=== Text block ===
══════════

Similarity measures have been widely used in computer vision and digital image processing [1]. Principe et al. [2] developed a similarity measure sensitive to high-order statistics and temporal structures of random processes [3], called correntropy, that was inspired by the work of Parzen [4]. The presence of high-order statistics and temporal structures in the measure makes it suitable for many different applications.

In recent years, the concept of correntropy has been successfully applied to the solution of many problems related to digital image processing, such as automatic face recognition [5],[6], facial recognition with occlusion [7], image recognition using MACE filter (correntropy minimum average correlation energy (CMACE) [8], and classification of sidescan sonar imagery [9]. Nevertheless, depending on the input size, the correntropy can demand a high computational cost. In order to exemplify, the output of the CMACE filter proposed in [8] is obtained by computing the product of two matrices, which depends on the image size and the number of training images which can restrict its application. In [10] and in [11], in order to alleviate the computational complexity, the authors proposed a method to estimate the correntropy using the fast Gauss transform (FGT) and the incomplete Cholesky decomposition (ICD), respectively. The FGT has been applied to many areas including astrophysics, kernel density estimation, and machine learning algorithms decreasing the computation from *O*(*N* *M*) to *O*(*N*+*M*), where *N* is the number of samples (sources) and *M* is the number of points where the evaluation is required [12]. Moreover, the correntropy can be expressed in terms of positive definite matrices, and ICD can be directly applied to reduce the computational burden.

In addition, there are some methods to estimate the correntropy based on the additive form of half-quadratic minimization and nonconvex relaxation [13]-[15]. There is, therefore, a quest to improve the computational cost of the correntropy that may, or may not, involve approximations of the measure.

Another way to allow the use of the correntropy measure in more demanding applications is to find a strategy to make its computation scalable and efficient for a given architecture. This way, the scaling of the architecture will guarantee a faster computation of the measure. Scalability was a common characteristic of all algorithms before the multi-core era [16],[17] for conventional architectures: any scaling or advance in the computer architecture technology generated a gain in the speed of computation. In the advent of the multi-core era, the scaling of the technology - provided by the increasing number of transistors per die - is realized by increasing the number of processing cores per chip and not by faster cores. The computational flow has now multiple paths that need to be subjected to synchronization, communication, and load balancing. The result is that scalability of algorithms in the multi-core era is no longer a common attribute of all algorithms. Now, scalability arises from intrinsic characteristics of the computation and from the programmer's ability to cope with synchronization, communication, and load balancing among the multiple computational flows. Therefore, computational work flows, such as the calculation of the correntropy, need to be evaluated to investigate what are the benefits or the drawbacks of employing it in this new computational era.

══════════

(Part of a data file)
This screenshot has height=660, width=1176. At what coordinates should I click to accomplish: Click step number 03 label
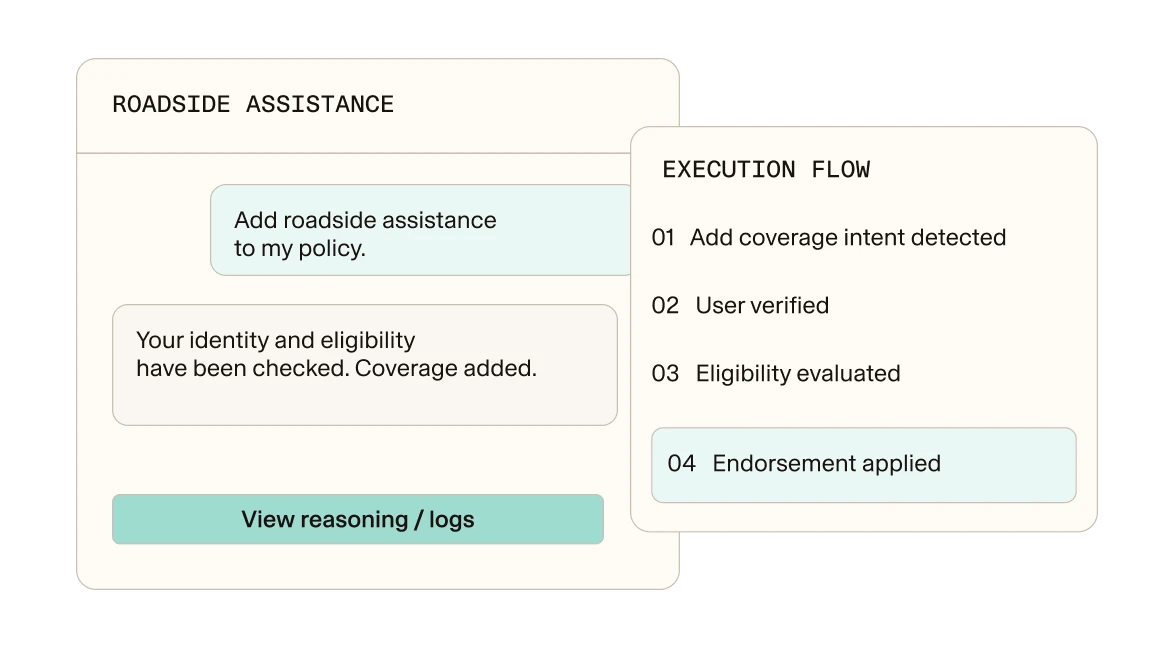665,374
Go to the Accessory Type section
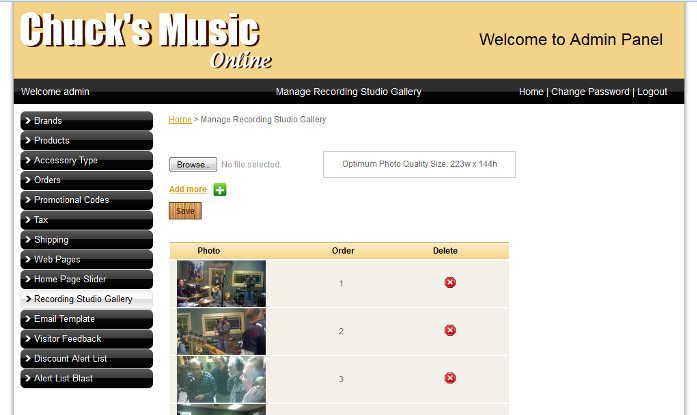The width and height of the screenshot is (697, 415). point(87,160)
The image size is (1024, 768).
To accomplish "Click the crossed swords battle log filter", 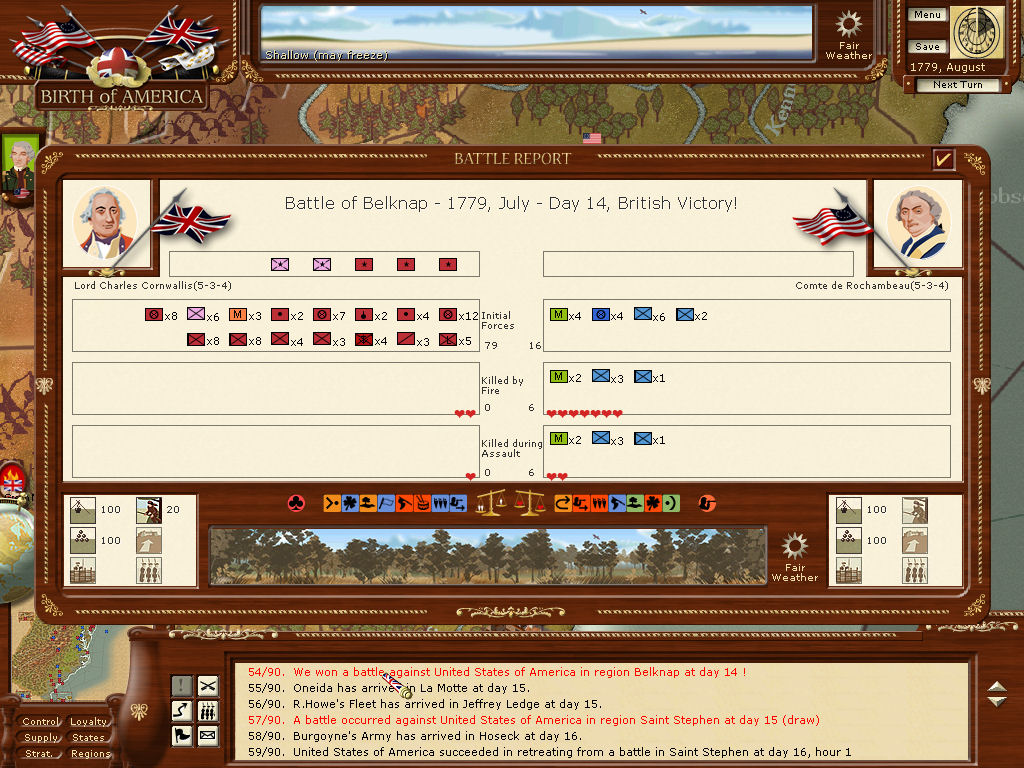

══════════

=== The exercise ===
Decide whether each statement agrees with the correntropy text above. Answer yes or no for each, and quote the words of the text that decide it.
(a) Parzen developed the correntropy measure.
(b) In the multi-core era, technology scaling is realized through faster cores.
(c) The correntropy can demand a high computational cost depending on the input size.

=== Output of the exercise ===
(a) No: "Principe et al. [2] developed a similarity measure sensitive to high-order statistics and temporal structures of random processes [3], called correntropy, that was inspired by the work of Parzen [4]."
(b) No: "is realized by increasing the number of processing cores per chip and not by faster cores"
(c) Yes: "depending on the input size, the correntropy can demand a high computational cost"